St Johnstone 2 - 1 St Mirren: St Johnstone win fourth in a row
IF THE measure of a side is how it performs in adversity, St Johnstone would be worldbeaters. With six key players injured and another suspended, they were under the cosh for the first 20 minutes and most of the second half yet nevertheless managed to fashion a victory built on raw desire.
Scorers: St Johnstone - Hasselbaink (22), Davidson (37); St Mirren - Guy (49)
Manager Steve Lomas happily admits that they are “down to the bare bones” and limping towards a break which, were it not for the fact that they registered their fourth league win on the bounce earlier today, could not come a moment too soon.
“I’m just delighted, we knew they would be tough and we weren’t disappointed,” said the Ulsterman. “We had to be resilient and we were – these boys are a credit to the game; they never know when they’re beaten.”
If Lomax was understandably delighted to claim a fifth successive win, including the cup win over Queen’s Park, visiting manager Danny Lennon was still trying to work out how his team had come away from McDiarmid Park with nothing to show from a match which they dominated for long periods. “The way we took the game to them in the first 25 minutes, I thought we were exceptional even though we had nothing to show for it,” he said. “I think we were shellshocked to find ourselves 1-0 down, let alone 2-0 down at half-time, but we showed real character in the way that we took the game to them in the second half.”
It’s easy to see his point. St Johnstone may have been deeply impressive when steamrollering a weak Dundee side last week but in the early skirmishes against a St Mirren side looking to go top of the table, they looked as if they were the away side. St Mirren even sounded like the home side, with their band of just over 500 visiting supporters from Paisley by far the noisier of the two sets of fans in a disappointing crowd of just 3,223.
St Mirren looked most likely to draw first blood, with Kenny McLean twice forcing Alan Mannus to scramble in the first ten minutes.
Yet despite the visitors’ domination of territory and possession, their hosts had in Gregory Tade and Nigel Hasselbaink a combination of power and pace which put St Mirren under pressure every time either of the two close friends received the ball. Last week it was Tade who did the damage against Dundee, but this time around it was his pal Hasselbaink who really got under St Mirren’s skin.

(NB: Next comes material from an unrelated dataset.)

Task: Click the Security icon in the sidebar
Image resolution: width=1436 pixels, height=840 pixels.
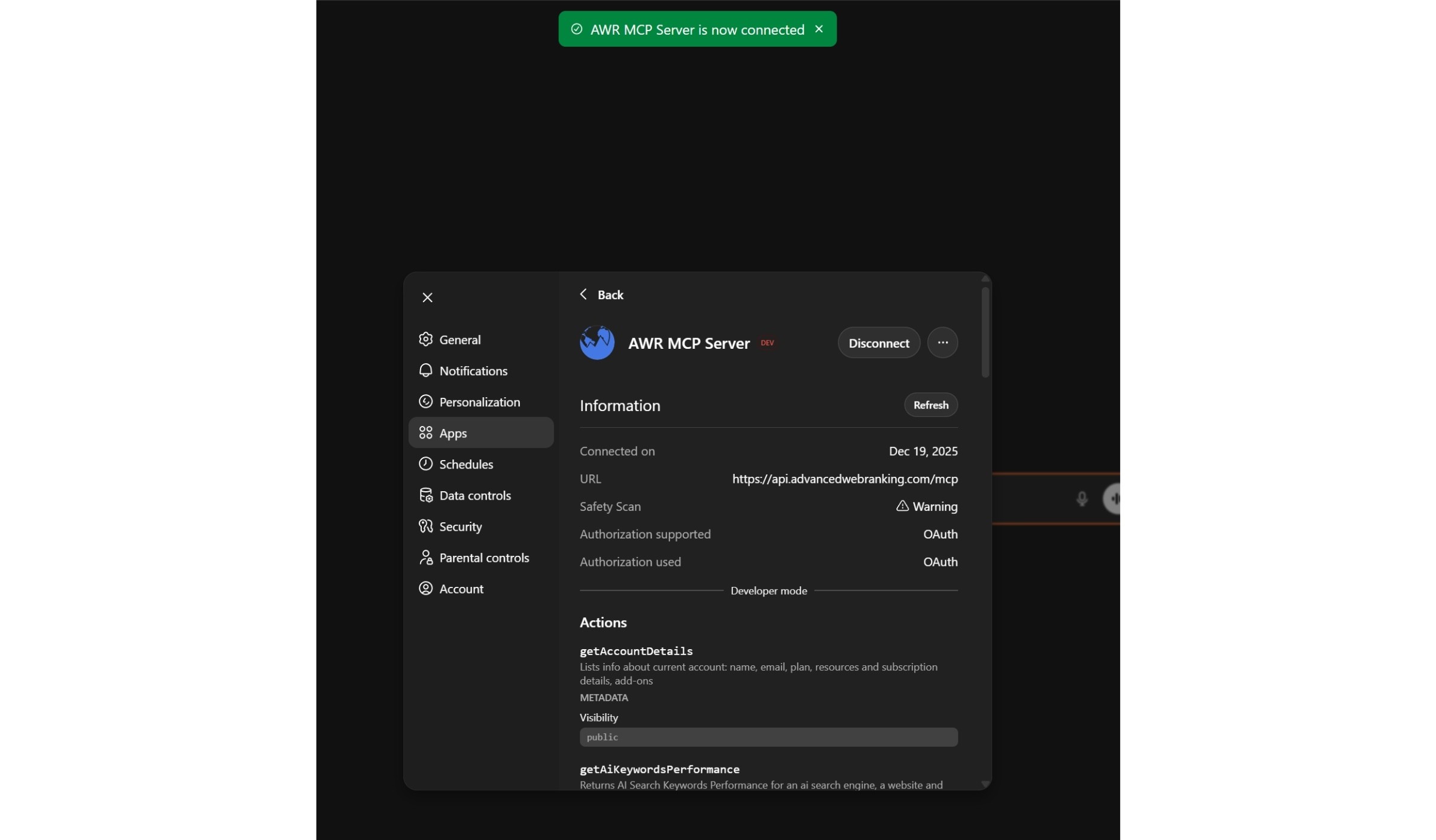Action: pos(425,526)
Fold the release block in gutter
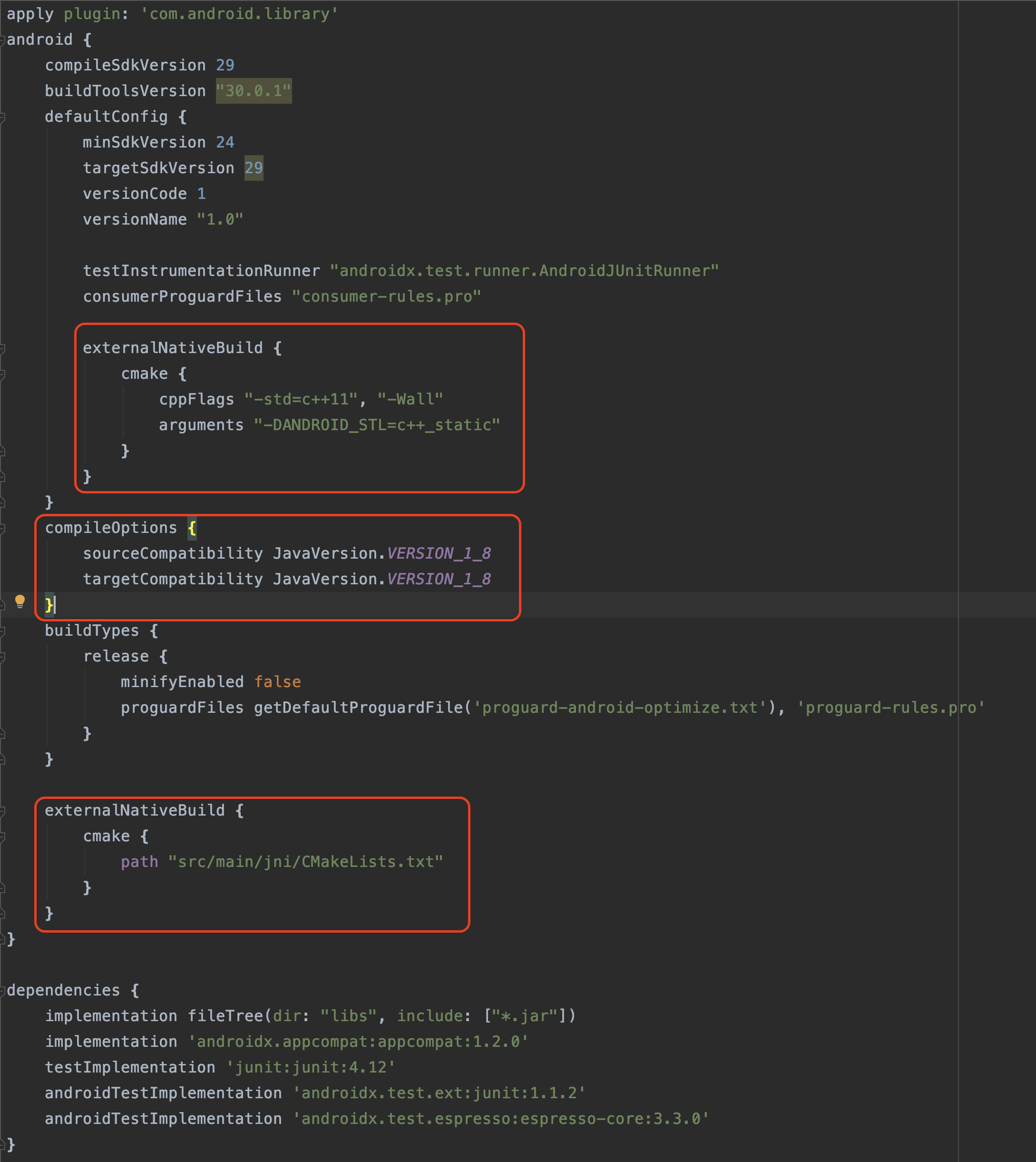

From the first whistle the little striker was getting pelters from the visiting fans, but he was to have the last laugh. He showed his intent early when he wriggled through three challenges and pinged the ball across goal to Gary Miller, where only a despairing sliding tackle by Paul Dummett stopped St Johnstone opening their account.
Hasselbaink was not to be denied, though, and when the increasingly influential Murray Davidson slipped a sublime through ball into his path just two minutes later, the striker made no mistake, coolly slipping the ball underneath the onrushing Craig Samson for the opening goal.
While St Mirren continued to get more shots on goal, St Johnstone looked incisive on the break and displayed a greater sense of urgency. That bore fruit five minutes before half-time when Hasselbaink and Davidson combined again, Hasselkbaink bringing the ball up, Millar taking a first time shot and Davidson pouncing to ram home Samson’s parried save.
If St Mirren dominated possession to limited effect during a first period in which they struggled to get the ball forward quickly enough, after the break there was a palpable quickening in their game. Much of the impetus for this came from the introduction of Dougie Imrie during the break in place of the ineffective and outpaced Sam Parkin.
Imrie was arguably the catalyst against Ross County last week, and his introduction this time bore fruit within seconds. The ball was quickly swung out to the left from where Graham Carey’s driven, curling cross was touched in by Lewis Guy from almost point blank range just as Mannus came to claim it.
St Mirren were suddenly a side rejuvenated. Dummett smacked a shot into Mannus’s arms from the edge of the box seconds later and then Imrie drove a fierce shot right at the bottom corner of the home goal, forcing the keeper to move sharply to turn it around the post.
What had been a fairly structured game now became a free-flowing end-to-end feast of football in which Hasselbaink always looked a threat for the home side, while Imrie and Carey provided the creative nexus for the Buddies. Yet no matter how hard they pressed, St Mirren could not break down a St Johnstone side which was roundly praised by manager Lomas for its resilience and desire. “We knew it would be hard in that final 30 minutes and it was,” he said.
It was a win, however, which establishes them as a top-half side with the break beckoning. For St Mirren, though, after last week’s five-goal heroics this was a golden chance spurned.
St Johnstone: Mannus, Mackay, Scobbie, Millar, Wright, Anderson, Davidson, Millar, Tade, Hasselbaink, Craig. Subs: Tuffey, Robertson, Beattie, McCracken, Caddis, Gray, Kane.
St Mirren: Samson, McAusland, Carey, Van Zanten, Mair, Parkin, McLean, Thompson, Guy, Dummett, Goodwin. Subs: Smith, Robertson, Barron, Teale, McGinn, Reilly, Imrie.